* [ACTION ITEM]:
Each line of the listing below that includes "computer" should be reported.

----- MATERIAL FOR THE TASK

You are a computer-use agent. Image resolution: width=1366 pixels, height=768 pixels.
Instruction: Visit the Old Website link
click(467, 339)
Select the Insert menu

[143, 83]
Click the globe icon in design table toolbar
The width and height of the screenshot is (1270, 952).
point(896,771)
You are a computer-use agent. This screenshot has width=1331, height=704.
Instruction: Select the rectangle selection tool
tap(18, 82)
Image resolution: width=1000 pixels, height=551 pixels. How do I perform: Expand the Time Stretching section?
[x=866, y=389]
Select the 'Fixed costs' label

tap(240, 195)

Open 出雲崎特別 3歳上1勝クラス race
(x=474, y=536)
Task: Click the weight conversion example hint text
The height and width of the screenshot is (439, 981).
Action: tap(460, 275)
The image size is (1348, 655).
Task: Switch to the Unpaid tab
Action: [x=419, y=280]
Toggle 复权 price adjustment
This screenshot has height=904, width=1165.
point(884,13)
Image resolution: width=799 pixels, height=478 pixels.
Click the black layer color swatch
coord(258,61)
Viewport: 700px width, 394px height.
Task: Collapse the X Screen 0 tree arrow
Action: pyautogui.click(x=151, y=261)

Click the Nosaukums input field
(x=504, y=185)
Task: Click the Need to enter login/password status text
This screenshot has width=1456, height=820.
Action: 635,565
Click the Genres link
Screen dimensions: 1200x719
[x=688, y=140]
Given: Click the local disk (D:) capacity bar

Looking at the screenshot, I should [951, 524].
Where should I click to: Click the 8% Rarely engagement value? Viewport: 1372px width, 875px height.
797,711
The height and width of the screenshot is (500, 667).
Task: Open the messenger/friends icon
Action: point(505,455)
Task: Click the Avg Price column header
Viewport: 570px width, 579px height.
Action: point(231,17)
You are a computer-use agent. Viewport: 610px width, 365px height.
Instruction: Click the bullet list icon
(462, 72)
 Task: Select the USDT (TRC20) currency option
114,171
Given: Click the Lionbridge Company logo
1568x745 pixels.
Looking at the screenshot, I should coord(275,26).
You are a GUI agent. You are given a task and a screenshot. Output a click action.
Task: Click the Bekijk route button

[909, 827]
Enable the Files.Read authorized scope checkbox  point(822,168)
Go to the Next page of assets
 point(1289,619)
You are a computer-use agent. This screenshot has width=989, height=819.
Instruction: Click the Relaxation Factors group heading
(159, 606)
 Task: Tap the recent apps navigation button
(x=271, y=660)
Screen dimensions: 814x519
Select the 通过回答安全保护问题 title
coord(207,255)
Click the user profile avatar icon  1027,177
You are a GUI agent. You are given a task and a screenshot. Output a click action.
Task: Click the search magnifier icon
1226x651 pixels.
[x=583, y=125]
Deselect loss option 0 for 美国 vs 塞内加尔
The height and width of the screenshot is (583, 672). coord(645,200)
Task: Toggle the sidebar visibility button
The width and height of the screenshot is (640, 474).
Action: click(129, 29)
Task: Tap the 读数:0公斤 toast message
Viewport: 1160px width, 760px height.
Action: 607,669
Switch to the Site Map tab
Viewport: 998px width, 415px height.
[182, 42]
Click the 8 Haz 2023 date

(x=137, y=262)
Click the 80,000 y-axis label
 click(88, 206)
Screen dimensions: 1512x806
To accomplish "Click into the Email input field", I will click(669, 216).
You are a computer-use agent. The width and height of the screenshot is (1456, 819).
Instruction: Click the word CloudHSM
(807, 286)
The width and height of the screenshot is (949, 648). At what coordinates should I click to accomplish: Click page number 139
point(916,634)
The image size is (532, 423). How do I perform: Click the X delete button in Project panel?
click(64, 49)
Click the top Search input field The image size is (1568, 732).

----------

* [RESPONSE BOX]:
You are a computer-use agent. Image resolution: width=1366 pixels, height=768 pixels.
You are a computer-use agent. This screenshot has width=1331, height=704.
You are a computer-use agent. Viewport: 610px width, 365px height.
You are a computer-use agent. This screenshot has width=989, height=819.
You are a computer-use agent. The width and height of the screenshot is (1456, 819).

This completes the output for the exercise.